You sure about that? I thought an XP recovery disc allowed an XP MBR to be made, oh well; best not to try it!
The only thing that would even remotely possibly make a XP MBR would be the recovery console. And that doesn't have a FDISK command; the proper way is FIXMBR.
In this case, it looks more like a DOS installation booting to run ghost, in which case FDISK (if present) would write a DOS MBR.
basically, for windows and DOS from windows 9x/ME and earlier, you would use FDISK /MBR; for Windows NT (including XP) you use FIXMBR. Except for Vista and Windows 7, since I've never had to run a recovery of any sort on those systems (it's probably part of the "repair" on the discs, though).

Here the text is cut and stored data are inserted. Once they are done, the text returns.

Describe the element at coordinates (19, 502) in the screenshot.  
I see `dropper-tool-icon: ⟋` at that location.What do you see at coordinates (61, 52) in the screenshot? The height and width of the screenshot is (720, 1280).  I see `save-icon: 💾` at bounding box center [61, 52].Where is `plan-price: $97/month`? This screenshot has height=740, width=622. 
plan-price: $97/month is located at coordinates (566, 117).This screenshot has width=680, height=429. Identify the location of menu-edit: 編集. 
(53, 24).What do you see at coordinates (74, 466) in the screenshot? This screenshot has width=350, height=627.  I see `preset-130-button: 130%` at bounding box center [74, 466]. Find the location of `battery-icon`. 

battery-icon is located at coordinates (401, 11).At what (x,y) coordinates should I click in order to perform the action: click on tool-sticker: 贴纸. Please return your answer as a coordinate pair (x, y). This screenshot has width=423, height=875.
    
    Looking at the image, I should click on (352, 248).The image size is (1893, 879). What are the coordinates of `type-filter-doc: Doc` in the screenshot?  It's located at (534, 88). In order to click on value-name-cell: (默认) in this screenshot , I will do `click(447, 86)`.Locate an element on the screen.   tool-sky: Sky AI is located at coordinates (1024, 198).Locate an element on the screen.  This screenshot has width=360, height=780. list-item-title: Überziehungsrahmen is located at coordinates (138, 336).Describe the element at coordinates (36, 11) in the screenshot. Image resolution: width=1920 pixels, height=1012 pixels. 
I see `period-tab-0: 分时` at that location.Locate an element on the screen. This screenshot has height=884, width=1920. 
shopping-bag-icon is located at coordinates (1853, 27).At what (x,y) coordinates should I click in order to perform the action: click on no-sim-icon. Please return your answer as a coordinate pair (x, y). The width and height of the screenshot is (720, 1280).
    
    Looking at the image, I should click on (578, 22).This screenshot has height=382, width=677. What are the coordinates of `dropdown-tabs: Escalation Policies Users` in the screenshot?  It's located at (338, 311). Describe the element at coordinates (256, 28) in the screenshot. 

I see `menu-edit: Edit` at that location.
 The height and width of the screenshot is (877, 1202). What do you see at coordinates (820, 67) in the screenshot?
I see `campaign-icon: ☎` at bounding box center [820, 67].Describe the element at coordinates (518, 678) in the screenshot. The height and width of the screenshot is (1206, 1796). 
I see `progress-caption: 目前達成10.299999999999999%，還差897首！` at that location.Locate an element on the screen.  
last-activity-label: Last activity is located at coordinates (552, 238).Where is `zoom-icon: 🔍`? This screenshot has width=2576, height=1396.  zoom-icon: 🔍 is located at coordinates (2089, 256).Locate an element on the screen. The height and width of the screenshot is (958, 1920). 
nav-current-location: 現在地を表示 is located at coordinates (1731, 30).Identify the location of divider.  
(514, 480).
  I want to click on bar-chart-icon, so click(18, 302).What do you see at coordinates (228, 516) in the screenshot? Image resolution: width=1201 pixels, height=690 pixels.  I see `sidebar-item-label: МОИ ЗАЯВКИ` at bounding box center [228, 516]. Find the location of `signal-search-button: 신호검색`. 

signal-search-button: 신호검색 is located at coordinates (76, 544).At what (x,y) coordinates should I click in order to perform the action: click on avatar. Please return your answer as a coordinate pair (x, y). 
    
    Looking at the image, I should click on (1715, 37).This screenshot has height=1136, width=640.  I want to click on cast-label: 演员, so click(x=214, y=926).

Of course, this little "recovery" disc is a bit strange- It's really just a shell around ghost. I was going to say I was surprised but then I saw this was an eMachines - (which also explains why they didn't create the menu properly, heh)
Another thing that half-confirms that this is a rather standard MS-DOS OS, rather then some sort of recovery console thingamajig, was the seemingly peculiar operation of "MORE". with Pre-NT "command.com" the pipe redirection character would be performed via the creation of some temporary files. Normally, these are created in the "TEMP" directory (that is, using the environment variable). However, when no TEMP variable is set, it just uses the current directory. In this case, since the installation is really running off of a read-only media, it can't.